The UN questioned the constitutionality of Khmer Rouge tribunal Co-Investigating Judge You Bun­leng’s appointment as Appeals Court president in a Thursday state­ment, saying it was one more sign of the nation’s politically compromised judiciary.

“[R]ecent judicial appointments appear not to have been made in accordance with the Constitution, casting doubt on whether the constitutionally-guaranteed principle of judicial independence is being fully respected in Cambodia,” Yash Ghai, the special representative of the secretary-general for human rights in Cambodia, and Leandro Despouy, the special rapporteur on the independence of judges and lawyers, said in a joint statement.

The statement comes on the heels of an Aug 16 request from the UN to the government asking that You Bunleng be allowed to continue to perform his duties at the Extraordinary Chambers in the Courts of Cambodia.

Under Cambodian law, all judicial appointments, transfers and disciplinary actions must be made by the Supreme Council of the Magistracy, a nine-member body set up in 1994 and presided over by the King.

But Ghai and Despouy wrote that prior to the issuance of the Aug 9 royal decree ordering You Bunleng to replace Ly Vuoch­leng as Appeals Court president, “no meeting of the Coun­cil was convened.”

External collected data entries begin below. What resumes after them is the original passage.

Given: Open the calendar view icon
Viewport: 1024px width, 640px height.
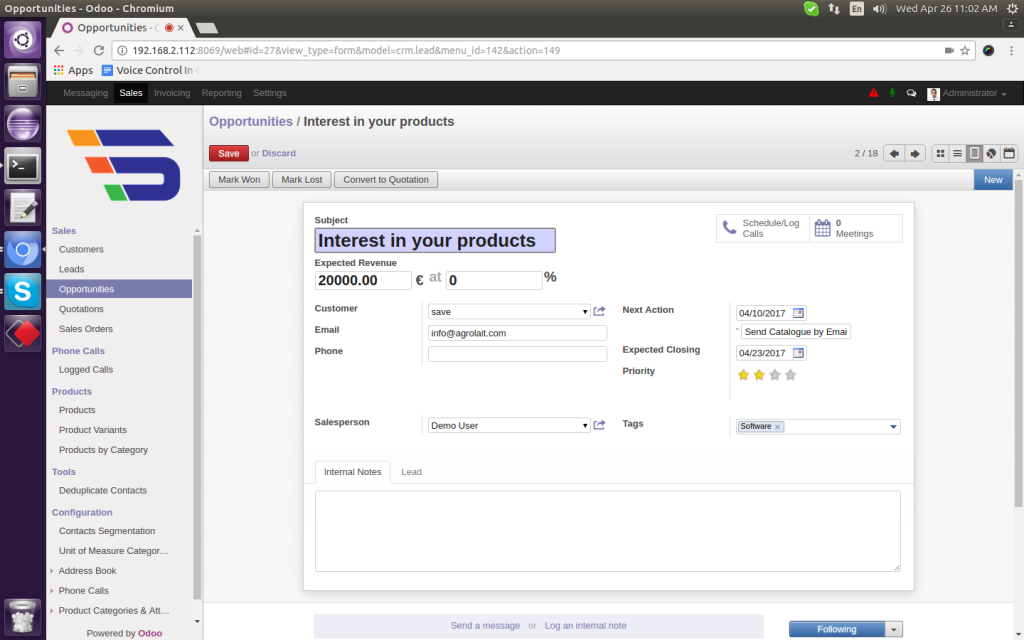Looking at the screenshot, I should pyautogui.click(x=1009, y=153).
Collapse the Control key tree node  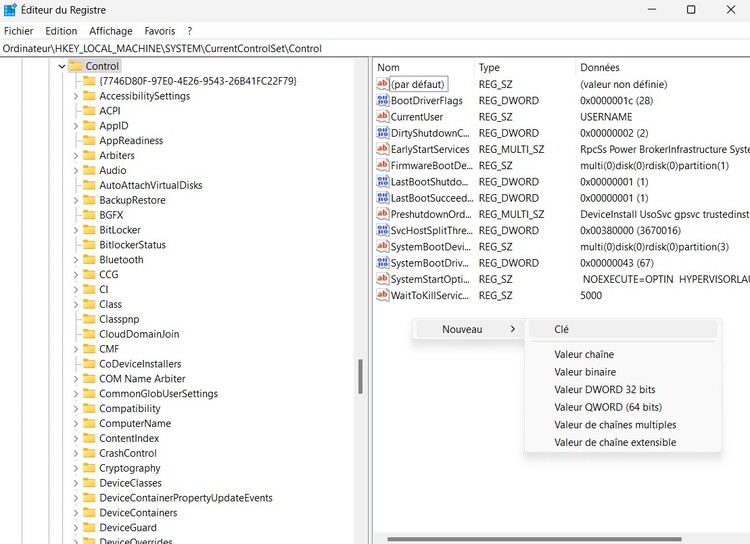point(61,66)
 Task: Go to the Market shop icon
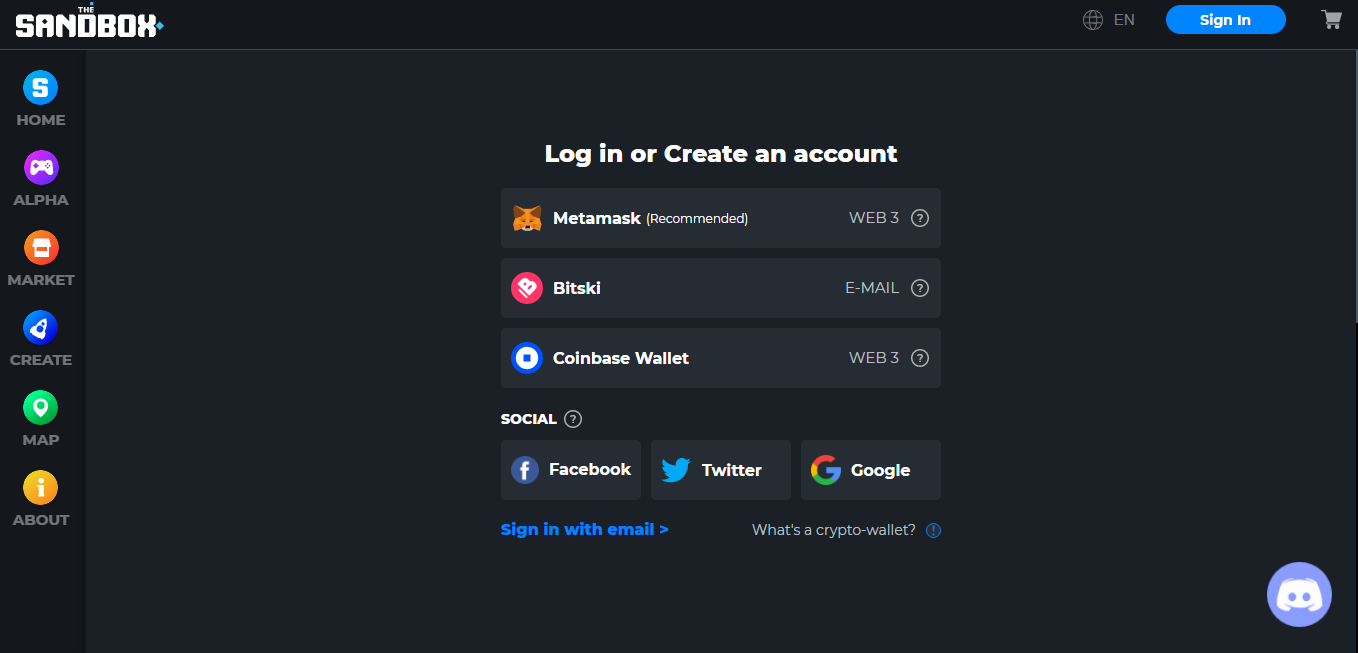[x=41, y=248]
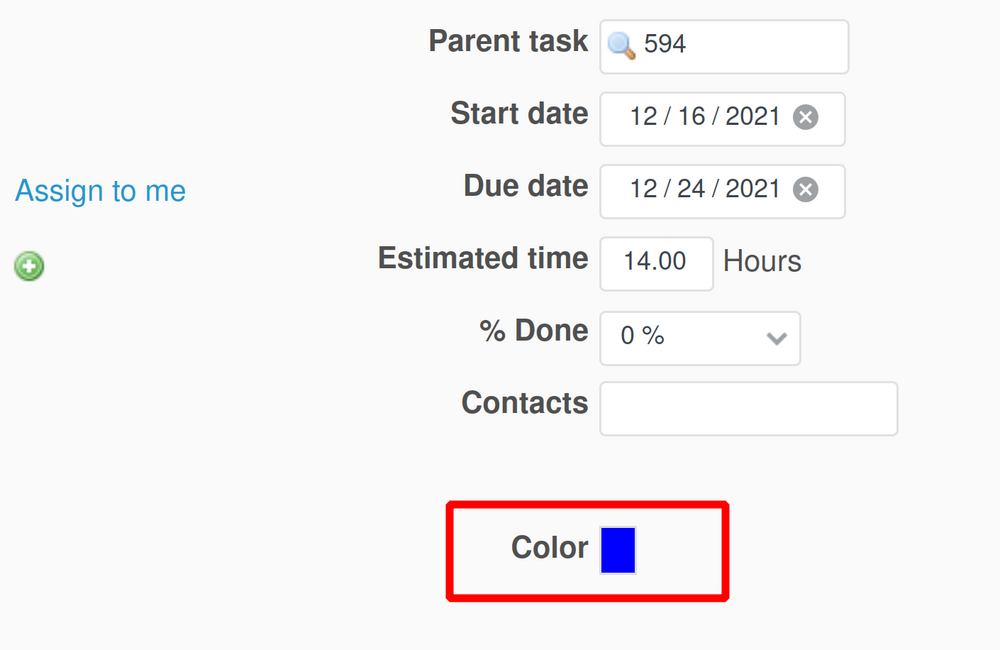This screenshot has height=650, width=1000.
Task: Click the % Done chevron arrow
Action: coord(776,339)
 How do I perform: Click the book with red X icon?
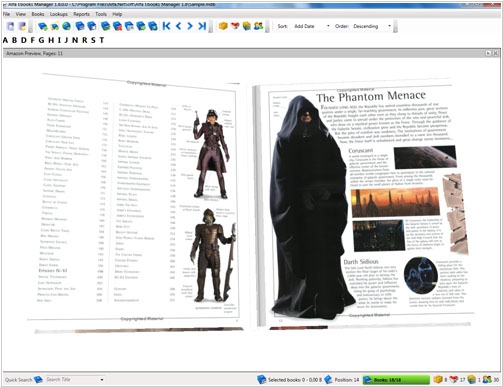point(117,26)
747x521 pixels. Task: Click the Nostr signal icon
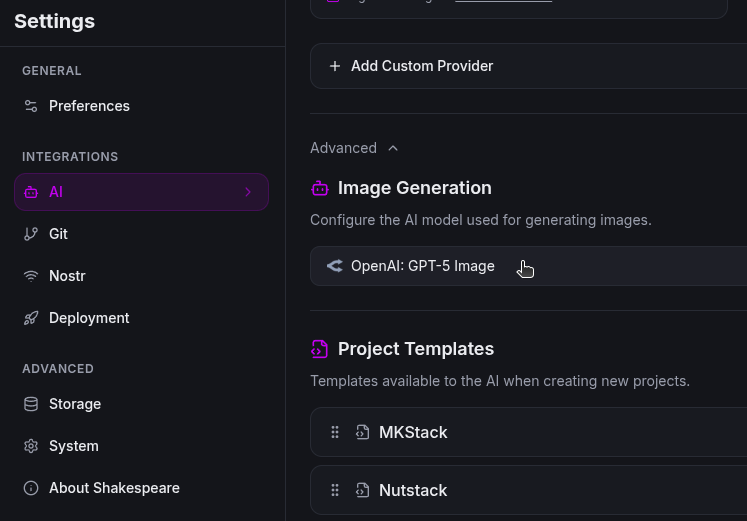[31, 276]
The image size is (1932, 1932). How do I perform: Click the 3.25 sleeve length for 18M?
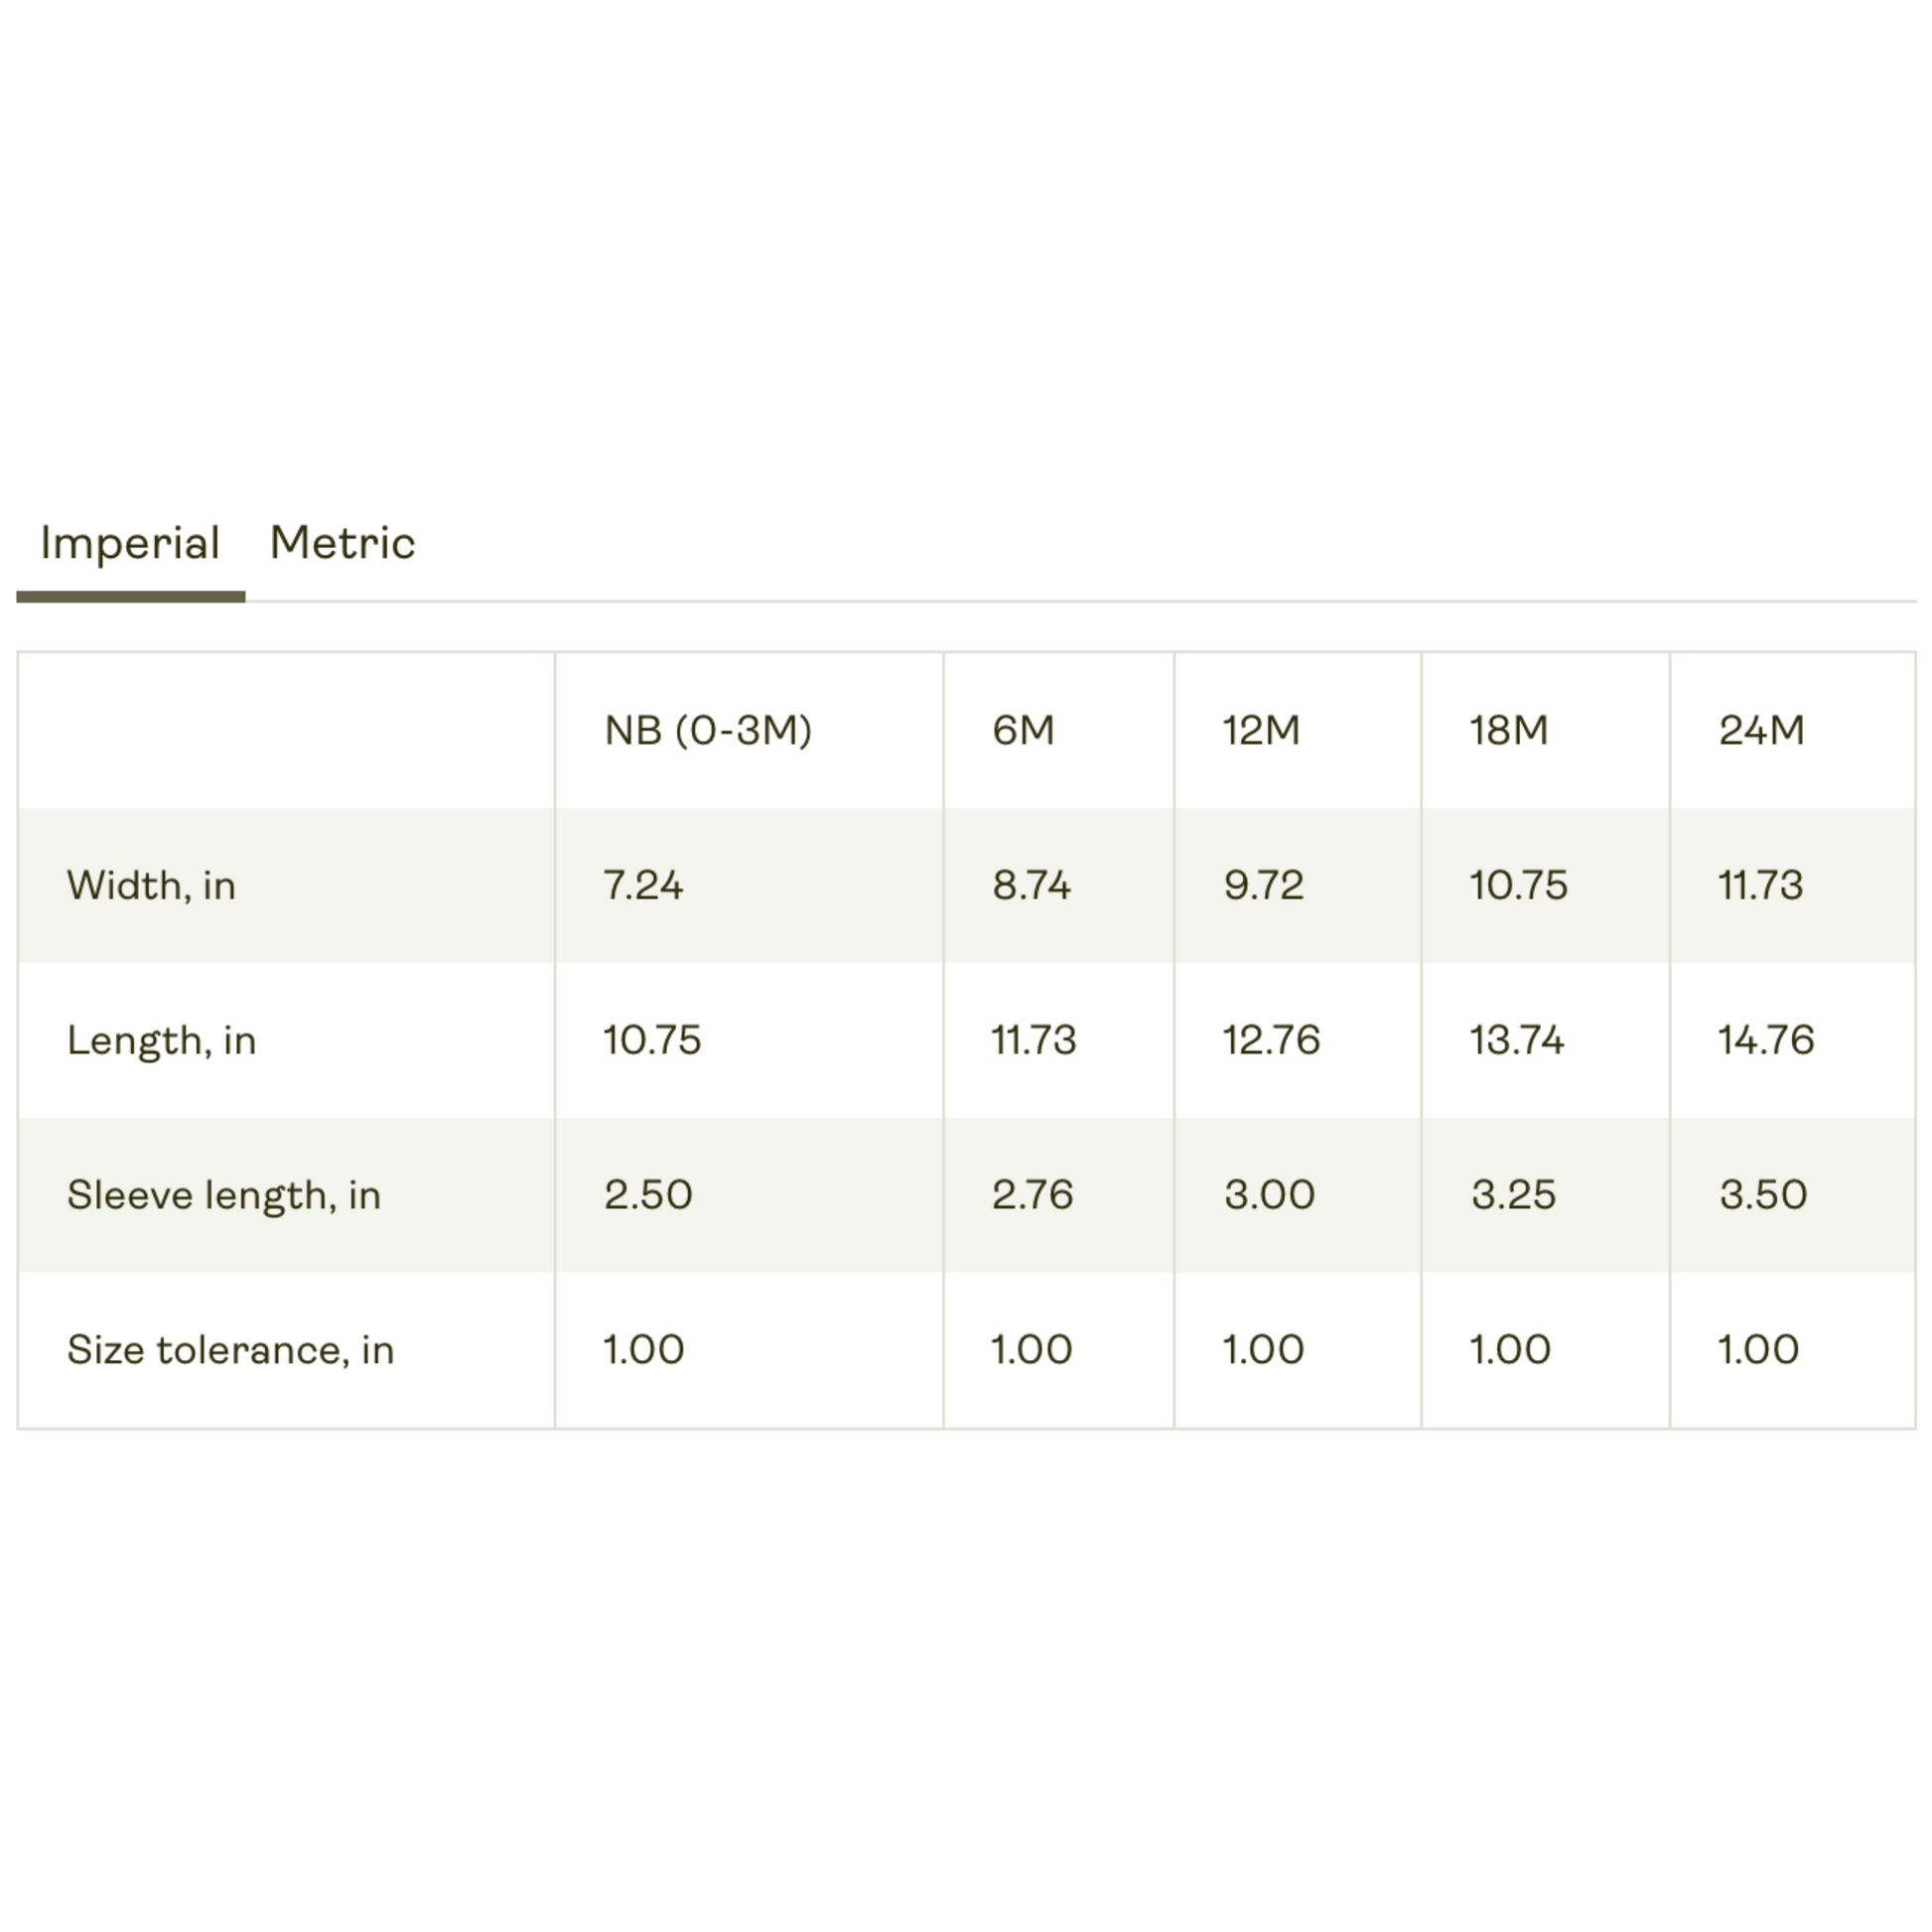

That royal decree states that the reshuffling was requested by the Supreme Council for State Reform, which is chaired by Prime Minister Hun Sen, following proposals from Justice Minister Ang Vong Va­thana and from the Council for Legal and Judicial Reform, which is co-chaired by Deputy Prime Minister Sok An and Supreme Court President Dith Munty. “In other words, the replacement of the Appeal Court President was done at the request of the executive branch of government,” they wrote.

The fact that some members of the Supreme Council of the Magistracy also hold government and political posts has troubled critics, who say it calls into question the independence of the appointment process.

Ghai and Despouy said these latest judicial reshufflings further enfeeble the Council, making it essentially a rubber stamp.

“Unless the Supreme Council of the Magistracy is, and is seen to be, free of government control, the Courts of Cambodia cannot be recognized as independent,” they wrote.

Justice Minister Ang Vong Vathana, who sits on the Council, could not be reached for comment.

Information Minister and government spokesman Khieu Kanharith dismissed the UN statement as “useless” and “misleading.” “The government does not have the right to reshuffle judges,” he said.

Constitutional Council member Son Soubert said that if You Bunleng’s ascension had been mandated by anyone other than the Supreme Council of the Mag­istracy as a whole, it would indeed be unconstitutional.

“If the appointment was made by other authorities than the Supreme Council of the Magistracy, then that would not be constitutional,” he said, adding: “The Minister of Justice is only one member of the Supreme Council of the Magis­tracy. If the decision comes from him only, that’s not valid.”

Three of the nine seats on the Supreme Council of the Magis­tracy are supposed to be filled by individuals elected by the judiciary, and Ghai and Despouy took the Council to task for filling those seats by appointment. “No elections have ever been held for these three elected positions,” they wrote.

Kandal Provincial Court Director and Supreme Council member Khieu Sameth, who was appointed to one of those seats by royal decree on Aug 9, said there was nothing wrong with his own appointment. “At least two members of the Supreme Council of the Magistracy requested it,” he said, adding that he has yet to see evidence of executive control of the Council.

Cambodian Defenders Project Executive Director Sok Sam Oeun said the legal framework for judicial succession was still incomplete, a gap that could easily be manipulated for political gain.

He urged the government to shore up the independence of the Council by filling more seats by election and making them full time positions. “We want all judges to be non-partisan,” he said.

Tribunal spokesman Reach Sambath said the UN’s broad critiques of the Cambodian judiciary were beyond his purview.

In the meantime, he added, the tribunal is continuing its work apace. Co-Investigating Judges You Bunleng and Marcel Lemonde both interviewed Kaing Guek Ieu, also known as Duch, the former chief of S-21 prison now facing charges of crimes against humanity, on Thursday, Reach Sambath said.

“It means that the court is functioning normally,” he said.